■ Directions
For the entries that follow, produce an exact copy with no pictures in it.

■ Listed records
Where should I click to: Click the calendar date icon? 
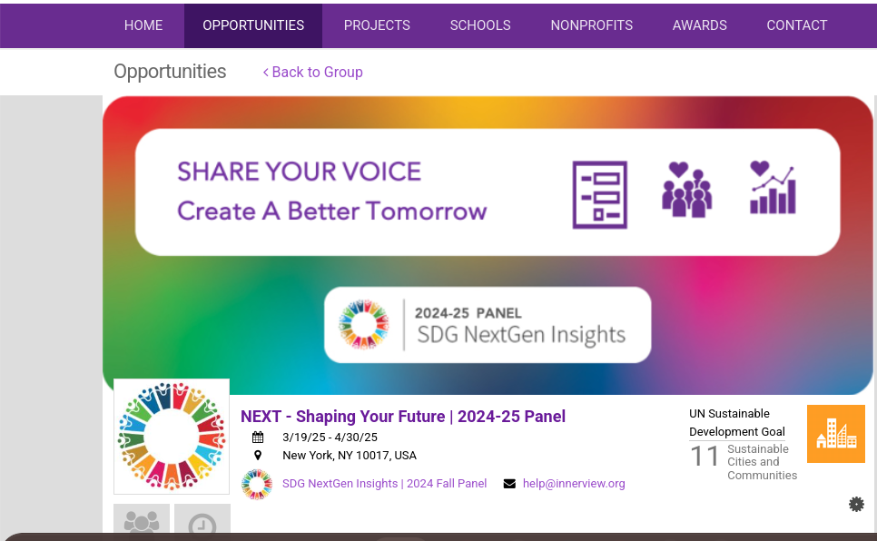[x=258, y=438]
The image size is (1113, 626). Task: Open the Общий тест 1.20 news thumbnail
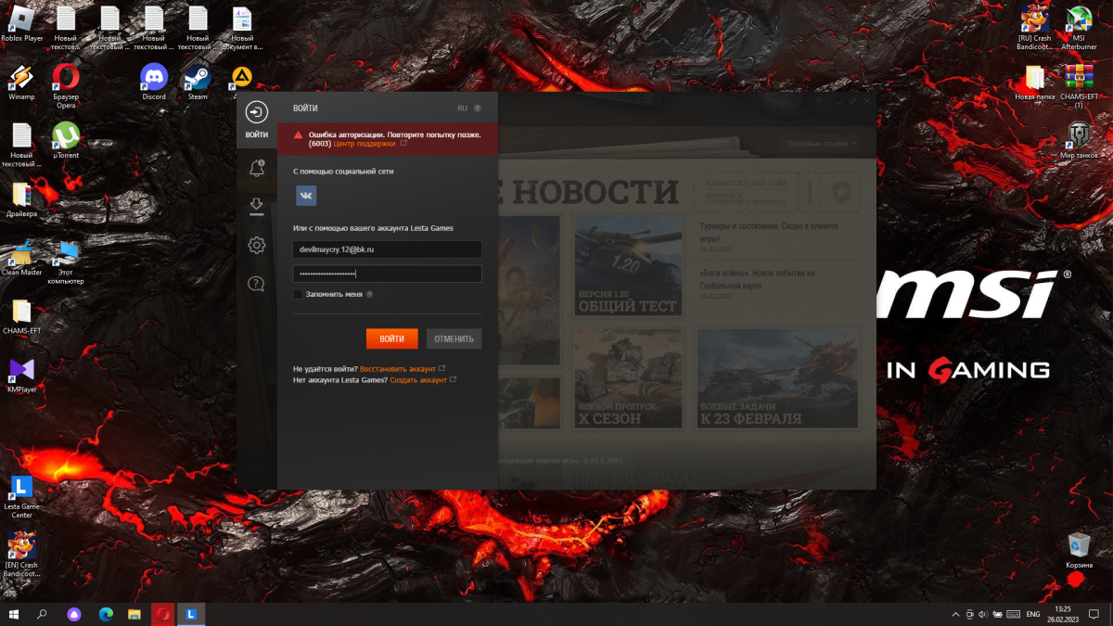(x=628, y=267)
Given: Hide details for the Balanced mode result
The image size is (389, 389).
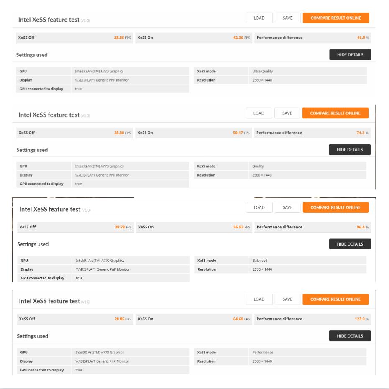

■ Task response
Where should I click to: Click the calendar date icon? 
[x=258, y=438]
The image size is (1113, 626). Task: Open the Общий тест 1.20 news thumbnail
(x=628, y=267)
Given: Hide details for the Balanced mode result
The image size is (389, 389).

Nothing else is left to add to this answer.